To do -> Print every entry exactly as written.

____________________

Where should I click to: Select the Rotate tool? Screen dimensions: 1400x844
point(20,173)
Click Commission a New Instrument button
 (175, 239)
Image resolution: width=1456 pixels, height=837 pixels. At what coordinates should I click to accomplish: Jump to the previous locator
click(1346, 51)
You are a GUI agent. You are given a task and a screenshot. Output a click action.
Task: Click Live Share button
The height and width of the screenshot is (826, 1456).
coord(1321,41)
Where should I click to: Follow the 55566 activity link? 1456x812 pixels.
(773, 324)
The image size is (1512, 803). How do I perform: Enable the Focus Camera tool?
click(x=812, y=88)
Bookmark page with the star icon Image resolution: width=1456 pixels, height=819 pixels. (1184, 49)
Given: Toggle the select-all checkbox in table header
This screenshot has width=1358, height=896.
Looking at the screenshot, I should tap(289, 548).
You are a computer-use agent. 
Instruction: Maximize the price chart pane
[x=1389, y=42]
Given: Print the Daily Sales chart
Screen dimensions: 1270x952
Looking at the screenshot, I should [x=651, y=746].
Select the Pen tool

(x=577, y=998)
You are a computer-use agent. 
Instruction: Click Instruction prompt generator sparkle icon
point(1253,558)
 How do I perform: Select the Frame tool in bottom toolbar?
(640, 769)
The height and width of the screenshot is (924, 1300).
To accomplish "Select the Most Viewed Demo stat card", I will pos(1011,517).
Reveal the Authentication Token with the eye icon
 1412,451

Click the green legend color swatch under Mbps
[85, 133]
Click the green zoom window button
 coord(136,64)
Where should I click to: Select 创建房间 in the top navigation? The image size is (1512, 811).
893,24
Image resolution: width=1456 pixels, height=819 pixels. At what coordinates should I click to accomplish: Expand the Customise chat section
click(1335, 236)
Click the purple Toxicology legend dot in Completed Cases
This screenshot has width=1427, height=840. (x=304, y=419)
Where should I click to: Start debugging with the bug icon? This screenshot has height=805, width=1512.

____________________

Exercise answer ->
Where should I click to: Select the Rotate tool? Screen dimensions: 1400x844
point(20,173)
Click Commission a New Instrument button
 (175, 239)
Image resolution: width=1456 pixels, height=837 pixels. At what coordinates should I click to accomplish: Jump to the previous locator
click(1346, 51)
You are a GUI agent. You are given a task and a screenshot. Output a click action.
Task: Click Live Share button
The height and width of the screenshot is (826, 1456).
coord(1321,41)
Where should I click to: Follow the 55566 activity link? 1456x812 pixels.
(773, 324)
The image size is (1512, 803). How do I perform: Enable the Focus Camera tool?
click(x=812, y=88)
Bookmark page with the star icon Image resolution: width=1456 pixels, height=819 pixels. (1184, 49)
Given: Toggle the select-all checkbox in table header
This screenshot has width=1358, height=896.
Looking at the screenshot, I should tap(289, 548).
You are a computer-use agent. 
Instruction: Maximize the price chart pane
[x=1389, y=42]
Given: Print the Daily Sales chart
Screen dimensions: 1270x952
Looking at the screenshot, I should [x=651, y=746].
Select the Pen tool

(x=577, y=998)
You are a computer-use agent. 
Instruction: Click Instruction prompt generator sparkle icon
point(1253,558)
 How do I perform: Select the Frame tool in bottom toolbar?
(640, 769)
The height and width of the screenshot is (924, 1300).
To accomplish "Select the Most Viewed Demo stat card", I will pos(1011,517).
Reveal the Authentication Token with the eye icon
 1412,451

Click the green legend color swatch under Mbps
[85, 133]
Click the green zoom window button
 coord(136,64)
Where should I click to: Select 创建房间 in the top navigation? The image size is (1512, 811).
893,24
Image resolution: width=1456 pixels, height=819 pixels. At what coordinates should I click to accomplish: Expand the Customise chat section
click(1335, 236)
Click the purple Toxicology legend dot in Completed Cases
This screenshot has width=1427, height=840. (x=304, y=419)
Where should I click to: Start debugging with the bug icon? This screenshot has height=805, width=1512.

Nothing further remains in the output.